La série étant centrée sur Louise (double de la réalisatrice), passons sur les personnages de Nelson (assez creux, une passion pour les sushis et les milf), et sur le personnage ultra-pénible de Charlie, dont le comportement erratique va évidemment être racheté in extremis par l'énième explication par le trauma originel (on ne s’y attendait tellement pas).
Confronter Louise (qui travaille sur son premier film) à son « mentor » (Tim Robbins) est une bonne idée, mais les multiples inserts du film qu’elle fantasme de réaliser (romance autour de Françoise Hardy et Nick Drake) sont vraiment ridicules et annoncent malheureusement ce que va être la série… Louise a beau s’acharner à défendre sa vision selon laquelle il n’est pas nécessaire d’exprimer les choses par des mots, son projet de film ressemble à ces vidéos Instagram animées par une IA à partir d’une photo vintage, si bien qu’elle fait malheureusement la démonstration de la vacuité de son projet de film… et de la série elle-même.
Au final, la série est comme le film (tellement lourdingue) que Louise finit par faire au dernier épisode, tellement écrasée par ses références et ses intentions qu’elle finit par ne faire émerger que son insignifiance, alors qu’elle aurait pu se limiter à de l’indifférence.

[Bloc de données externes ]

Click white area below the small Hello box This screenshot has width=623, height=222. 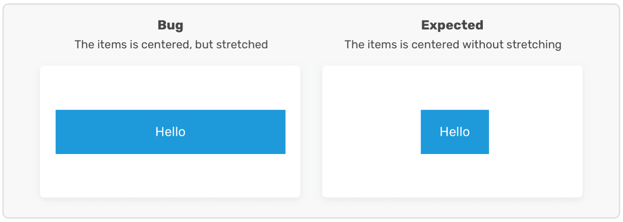(455, 175)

J’ai pu lire que la réalisatrice mettait en scène, à travers le personnage de Louise, plus ou moins son propre parcours et sa construction cinéphile, mais la question que je n’ai cessé de me poser pendant toute la série, c’est de savoir si elle est complètement dupe, ou bien si elle se rend compte à quel point elle nous fait la démonstration de son incapacité à dépasser ses références fétichisées dont elle ne fait rien (= une ado qui affiche les posters de ses idoles dans sa chambre)... elle accouche d'une série faible et pénible, qui s'en serait probablement mieux portée si elle ne nous expliquait pas à chaque minute ce qu'elle a essayé de faire ou de reproduire. Mais sans les citations et afféteries en tous genres, peut-être ne resterait-il plus rien.